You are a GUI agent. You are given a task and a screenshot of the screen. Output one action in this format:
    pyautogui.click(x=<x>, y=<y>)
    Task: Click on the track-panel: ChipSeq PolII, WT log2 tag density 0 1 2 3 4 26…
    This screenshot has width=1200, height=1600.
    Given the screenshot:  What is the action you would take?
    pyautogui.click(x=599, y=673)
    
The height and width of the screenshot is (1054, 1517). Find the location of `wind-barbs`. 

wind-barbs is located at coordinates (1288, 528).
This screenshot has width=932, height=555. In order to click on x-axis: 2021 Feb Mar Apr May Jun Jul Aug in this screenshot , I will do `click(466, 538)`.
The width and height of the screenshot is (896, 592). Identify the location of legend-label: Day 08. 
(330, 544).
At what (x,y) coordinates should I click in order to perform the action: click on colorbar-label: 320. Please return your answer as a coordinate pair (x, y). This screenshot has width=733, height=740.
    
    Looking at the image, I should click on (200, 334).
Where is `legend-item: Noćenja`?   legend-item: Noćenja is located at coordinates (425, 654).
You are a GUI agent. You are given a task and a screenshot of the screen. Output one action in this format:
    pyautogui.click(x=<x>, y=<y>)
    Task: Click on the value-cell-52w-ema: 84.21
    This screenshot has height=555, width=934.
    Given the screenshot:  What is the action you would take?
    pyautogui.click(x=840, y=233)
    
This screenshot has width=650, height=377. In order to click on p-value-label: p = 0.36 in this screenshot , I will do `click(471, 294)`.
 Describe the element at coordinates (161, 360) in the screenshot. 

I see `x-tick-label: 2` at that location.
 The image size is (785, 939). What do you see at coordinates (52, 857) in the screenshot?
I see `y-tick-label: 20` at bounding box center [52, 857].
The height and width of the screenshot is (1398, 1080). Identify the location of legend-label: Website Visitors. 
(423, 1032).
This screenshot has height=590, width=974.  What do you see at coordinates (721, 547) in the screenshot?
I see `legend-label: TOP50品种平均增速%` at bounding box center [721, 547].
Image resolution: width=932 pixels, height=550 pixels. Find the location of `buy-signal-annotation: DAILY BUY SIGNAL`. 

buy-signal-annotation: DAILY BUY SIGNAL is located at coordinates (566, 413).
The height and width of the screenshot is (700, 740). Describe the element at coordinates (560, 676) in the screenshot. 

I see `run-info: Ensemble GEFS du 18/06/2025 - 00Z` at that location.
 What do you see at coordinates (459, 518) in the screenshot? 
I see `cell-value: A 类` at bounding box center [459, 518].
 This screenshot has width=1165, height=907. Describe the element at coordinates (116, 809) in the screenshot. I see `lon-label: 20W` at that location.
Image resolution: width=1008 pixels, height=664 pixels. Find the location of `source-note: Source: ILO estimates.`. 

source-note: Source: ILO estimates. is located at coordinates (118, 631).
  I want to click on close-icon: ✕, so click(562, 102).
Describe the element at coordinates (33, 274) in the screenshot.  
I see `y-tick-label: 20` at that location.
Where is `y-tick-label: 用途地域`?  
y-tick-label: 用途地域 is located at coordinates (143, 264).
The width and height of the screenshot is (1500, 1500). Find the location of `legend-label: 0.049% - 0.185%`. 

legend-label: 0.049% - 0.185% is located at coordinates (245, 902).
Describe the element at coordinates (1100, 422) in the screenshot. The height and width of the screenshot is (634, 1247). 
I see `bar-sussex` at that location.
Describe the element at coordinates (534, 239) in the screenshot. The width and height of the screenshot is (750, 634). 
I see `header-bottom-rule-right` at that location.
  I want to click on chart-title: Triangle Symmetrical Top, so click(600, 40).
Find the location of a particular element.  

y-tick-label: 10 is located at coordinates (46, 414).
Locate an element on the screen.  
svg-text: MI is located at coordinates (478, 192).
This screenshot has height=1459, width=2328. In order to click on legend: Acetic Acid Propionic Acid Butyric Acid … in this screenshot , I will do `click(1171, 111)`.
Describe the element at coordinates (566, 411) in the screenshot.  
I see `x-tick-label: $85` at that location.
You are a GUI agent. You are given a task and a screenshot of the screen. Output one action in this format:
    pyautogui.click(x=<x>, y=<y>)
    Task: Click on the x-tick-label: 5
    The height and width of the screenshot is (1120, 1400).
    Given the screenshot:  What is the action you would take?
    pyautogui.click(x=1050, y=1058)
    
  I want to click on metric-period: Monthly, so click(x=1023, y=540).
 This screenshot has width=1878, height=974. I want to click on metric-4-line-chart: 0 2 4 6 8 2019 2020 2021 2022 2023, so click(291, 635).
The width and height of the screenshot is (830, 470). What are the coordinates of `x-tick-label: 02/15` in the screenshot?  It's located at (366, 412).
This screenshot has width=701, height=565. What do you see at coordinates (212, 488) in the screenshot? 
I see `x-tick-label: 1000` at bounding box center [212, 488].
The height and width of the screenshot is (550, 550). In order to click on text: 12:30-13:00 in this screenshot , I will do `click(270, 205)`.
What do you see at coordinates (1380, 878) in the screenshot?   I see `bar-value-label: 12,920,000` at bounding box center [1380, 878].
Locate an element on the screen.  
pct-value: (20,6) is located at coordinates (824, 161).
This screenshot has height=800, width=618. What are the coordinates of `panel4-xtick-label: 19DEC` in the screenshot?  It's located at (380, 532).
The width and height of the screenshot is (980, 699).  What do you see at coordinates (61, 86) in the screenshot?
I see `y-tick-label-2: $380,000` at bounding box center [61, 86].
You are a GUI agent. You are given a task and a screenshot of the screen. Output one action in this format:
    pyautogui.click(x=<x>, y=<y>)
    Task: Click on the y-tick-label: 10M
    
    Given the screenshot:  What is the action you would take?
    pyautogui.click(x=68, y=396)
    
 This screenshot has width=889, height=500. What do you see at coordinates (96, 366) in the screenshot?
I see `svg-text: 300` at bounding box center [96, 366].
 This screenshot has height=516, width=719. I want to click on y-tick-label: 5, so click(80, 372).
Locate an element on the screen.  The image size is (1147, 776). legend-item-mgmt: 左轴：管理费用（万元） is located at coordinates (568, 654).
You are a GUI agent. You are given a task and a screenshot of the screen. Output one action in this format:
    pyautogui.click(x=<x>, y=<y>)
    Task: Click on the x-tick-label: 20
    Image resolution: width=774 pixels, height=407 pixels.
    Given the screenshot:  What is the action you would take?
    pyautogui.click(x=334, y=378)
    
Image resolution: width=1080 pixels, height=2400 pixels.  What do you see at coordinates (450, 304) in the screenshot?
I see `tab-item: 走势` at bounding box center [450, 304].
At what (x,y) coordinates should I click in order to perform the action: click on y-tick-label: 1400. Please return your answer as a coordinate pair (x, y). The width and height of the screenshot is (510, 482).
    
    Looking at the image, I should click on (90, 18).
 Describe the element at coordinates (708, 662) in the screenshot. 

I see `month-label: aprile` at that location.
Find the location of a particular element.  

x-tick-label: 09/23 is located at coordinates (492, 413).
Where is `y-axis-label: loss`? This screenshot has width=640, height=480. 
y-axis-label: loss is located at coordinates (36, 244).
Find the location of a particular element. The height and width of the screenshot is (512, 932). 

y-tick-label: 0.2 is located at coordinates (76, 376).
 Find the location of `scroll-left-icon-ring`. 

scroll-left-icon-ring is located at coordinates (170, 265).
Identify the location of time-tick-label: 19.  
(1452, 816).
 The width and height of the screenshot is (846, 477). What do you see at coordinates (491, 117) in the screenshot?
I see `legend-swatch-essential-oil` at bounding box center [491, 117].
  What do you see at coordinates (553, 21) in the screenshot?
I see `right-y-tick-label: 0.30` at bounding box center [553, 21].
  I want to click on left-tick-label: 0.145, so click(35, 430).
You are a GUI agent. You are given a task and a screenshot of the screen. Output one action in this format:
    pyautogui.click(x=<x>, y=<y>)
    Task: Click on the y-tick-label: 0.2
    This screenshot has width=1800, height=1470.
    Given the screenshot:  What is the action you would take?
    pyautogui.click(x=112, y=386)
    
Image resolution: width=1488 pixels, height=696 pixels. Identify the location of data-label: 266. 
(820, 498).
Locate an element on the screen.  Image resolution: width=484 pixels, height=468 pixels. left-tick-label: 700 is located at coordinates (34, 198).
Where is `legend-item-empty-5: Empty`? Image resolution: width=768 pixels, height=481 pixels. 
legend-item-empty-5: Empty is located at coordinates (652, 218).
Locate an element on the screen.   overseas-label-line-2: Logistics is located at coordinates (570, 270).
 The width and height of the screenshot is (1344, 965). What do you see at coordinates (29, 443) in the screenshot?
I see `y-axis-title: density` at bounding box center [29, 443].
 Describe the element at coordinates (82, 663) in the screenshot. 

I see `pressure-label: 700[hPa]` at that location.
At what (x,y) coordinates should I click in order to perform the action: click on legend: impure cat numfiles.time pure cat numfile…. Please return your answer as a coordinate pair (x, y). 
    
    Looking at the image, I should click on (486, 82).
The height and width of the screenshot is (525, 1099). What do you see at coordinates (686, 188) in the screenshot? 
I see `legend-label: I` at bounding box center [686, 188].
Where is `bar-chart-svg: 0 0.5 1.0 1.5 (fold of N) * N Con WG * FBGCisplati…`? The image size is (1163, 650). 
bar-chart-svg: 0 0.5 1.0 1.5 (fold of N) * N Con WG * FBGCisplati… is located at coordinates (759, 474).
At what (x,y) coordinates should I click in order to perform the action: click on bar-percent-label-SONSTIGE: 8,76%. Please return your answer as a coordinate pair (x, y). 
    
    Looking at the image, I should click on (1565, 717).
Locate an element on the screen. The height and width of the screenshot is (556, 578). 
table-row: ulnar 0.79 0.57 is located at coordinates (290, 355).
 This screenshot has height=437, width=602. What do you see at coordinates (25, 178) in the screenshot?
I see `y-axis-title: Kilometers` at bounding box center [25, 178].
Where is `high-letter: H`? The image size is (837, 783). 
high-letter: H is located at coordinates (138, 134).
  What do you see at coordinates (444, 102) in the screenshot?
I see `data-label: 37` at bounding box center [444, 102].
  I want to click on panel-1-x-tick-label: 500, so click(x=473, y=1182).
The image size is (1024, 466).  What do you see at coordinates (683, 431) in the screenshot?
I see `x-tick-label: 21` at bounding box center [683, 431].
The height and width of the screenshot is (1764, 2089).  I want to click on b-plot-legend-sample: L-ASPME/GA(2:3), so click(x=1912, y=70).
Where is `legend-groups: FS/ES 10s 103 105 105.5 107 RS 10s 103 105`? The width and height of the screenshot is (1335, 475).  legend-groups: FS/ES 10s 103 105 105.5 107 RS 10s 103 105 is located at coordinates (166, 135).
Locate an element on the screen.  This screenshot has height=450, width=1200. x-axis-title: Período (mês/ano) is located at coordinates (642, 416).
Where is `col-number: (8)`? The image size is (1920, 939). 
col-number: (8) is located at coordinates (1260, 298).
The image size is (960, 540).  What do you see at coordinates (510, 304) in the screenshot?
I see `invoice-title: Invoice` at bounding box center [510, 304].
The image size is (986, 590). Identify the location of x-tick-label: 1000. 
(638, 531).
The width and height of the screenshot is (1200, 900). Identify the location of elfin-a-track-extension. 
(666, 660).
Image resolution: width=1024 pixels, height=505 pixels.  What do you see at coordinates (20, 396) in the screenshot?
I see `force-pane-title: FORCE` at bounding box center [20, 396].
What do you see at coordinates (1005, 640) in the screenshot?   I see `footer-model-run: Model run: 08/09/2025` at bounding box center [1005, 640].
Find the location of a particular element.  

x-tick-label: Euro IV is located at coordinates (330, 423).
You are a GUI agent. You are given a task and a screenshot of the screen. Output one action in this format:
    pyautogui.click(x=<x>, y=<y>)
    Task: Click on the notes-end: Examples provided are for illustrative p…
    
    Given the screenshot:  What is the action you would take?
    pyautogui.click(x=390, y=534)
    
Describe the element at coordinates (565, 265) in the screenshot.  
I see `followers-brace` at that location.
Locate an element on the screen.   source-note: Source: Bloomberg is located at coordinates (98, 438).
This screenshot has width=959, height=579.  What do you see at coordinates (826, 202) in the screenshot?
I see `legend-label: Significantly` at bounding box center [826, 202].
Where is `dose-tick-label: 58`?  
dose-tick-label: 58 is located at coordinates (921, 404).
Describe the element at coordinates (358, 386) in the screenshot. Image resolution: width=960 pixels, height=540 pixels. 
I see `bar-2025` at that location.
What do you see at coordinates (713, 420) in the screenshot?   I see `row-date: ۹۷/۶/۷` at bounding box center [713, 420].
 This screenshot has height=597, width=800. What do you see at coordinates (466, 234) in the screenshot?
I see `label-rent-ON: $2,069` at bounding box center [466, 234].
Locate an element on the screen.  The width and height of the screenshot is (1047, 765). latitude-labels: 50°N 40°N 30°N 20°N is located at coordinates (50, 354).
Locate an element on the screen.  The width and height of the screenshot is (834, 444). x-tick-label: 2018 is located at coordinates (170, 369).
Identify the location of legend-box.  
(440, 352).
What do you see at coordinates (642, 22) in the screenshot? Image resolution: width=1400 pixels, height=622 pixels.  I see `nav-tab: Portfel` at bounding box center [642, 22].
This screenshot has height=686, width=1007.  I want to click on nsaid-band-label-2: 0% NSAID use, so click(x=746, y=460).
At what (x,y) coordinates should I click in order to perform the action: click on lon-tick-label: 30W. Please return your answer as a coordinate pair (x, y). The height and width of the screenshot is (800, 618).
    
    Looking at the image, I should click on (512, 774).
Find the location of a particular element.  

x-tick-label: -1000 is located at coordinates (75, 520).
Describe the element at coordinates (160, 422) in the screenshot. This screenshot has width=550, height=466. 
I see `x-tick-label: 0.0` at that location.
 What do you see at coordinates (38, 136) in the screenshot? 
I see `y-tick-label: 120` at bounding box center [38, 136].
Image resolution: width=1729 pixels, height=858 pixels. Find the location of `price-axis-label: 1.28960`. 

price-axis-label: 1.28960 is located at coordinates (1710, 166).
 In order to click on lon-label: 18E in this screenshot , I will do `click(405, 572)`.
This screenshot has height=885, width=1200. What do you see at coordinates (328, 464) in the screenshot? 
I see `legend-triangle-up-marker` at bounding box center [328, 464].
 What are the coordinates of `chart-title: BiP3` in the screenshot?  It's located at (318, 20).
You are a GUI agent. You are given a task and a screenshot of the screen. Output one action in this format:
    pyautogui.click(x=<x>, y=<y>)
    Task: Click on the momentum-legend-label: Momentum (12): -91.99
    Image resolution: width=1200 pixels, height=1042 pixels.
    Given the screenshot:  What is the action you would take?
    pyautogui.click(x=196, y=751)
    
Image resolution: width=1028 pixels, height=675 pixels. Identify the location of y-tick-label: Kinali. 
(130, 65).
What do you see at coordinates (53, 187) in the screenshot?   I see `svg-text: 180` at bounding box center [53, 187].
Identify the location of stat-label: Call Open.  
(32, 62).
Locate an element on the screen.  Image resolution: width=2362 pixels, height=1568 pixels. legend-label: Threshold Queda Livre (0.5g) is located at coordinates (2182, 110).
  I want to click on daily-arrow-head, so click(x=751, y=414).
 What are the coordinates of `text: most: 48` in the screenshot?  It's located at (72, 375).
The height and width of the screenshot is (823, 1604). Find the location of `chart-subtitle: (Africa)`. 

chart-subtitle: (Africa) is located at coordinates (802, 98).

****

What you have to do: Could you convert the lines of the items into a JSON list of strings, starting at the line containing "coordinates (98, 438)." and ending at the line containing "(440, 352).", both included? Give one string per line and leave out any blank lines.

Solution:
[
  "Locate an element on the screen.   source-note: Source: Bloomberg is located at coordinates (98, 438).",
  "This screenshot has width=959, height=579.  What do you see at coordinates (826, 202) in the screenshot?",
  "I see `legend-label: Significantly` at bounding box center [826, 202].",
  "Where is `dose-tick-label: 58`?  ",
  "dose-tick-label: 58 is located at coordinates (921, 404).",
  "Describe the element at coordinates (358, 386) in the screenshot. Image resolution: width=960 pixels, height=540 pixels. ",
  "I see `bar-2025` at that location.",
  "What do you see at coordinates (713, 420) in the screenshot?   I see `row-date: ۹۷/۶/۷` at bounding box center [713, 420].",
  " This screenshot has height=597, width=800. What do you see at coordinates (466, 234) in the screenshot?",
  "I see `label-rent-ON: $2,069` at bounding box center [466, 234].",
  "Locate an element on the screen.  The width and height of the screenshot is (1047, 765). latitude-labels: 50°N 40°N 30°N 20°N is located at coordinates (50, 354).",
  "Locate an element on the screen.  The width and height of the screenshot is (834, 444). x-tick-label: 2018 is located at coordinates (170, 369).",
  "Identify the location of legend-box.  ",
  "(440, 352)."
]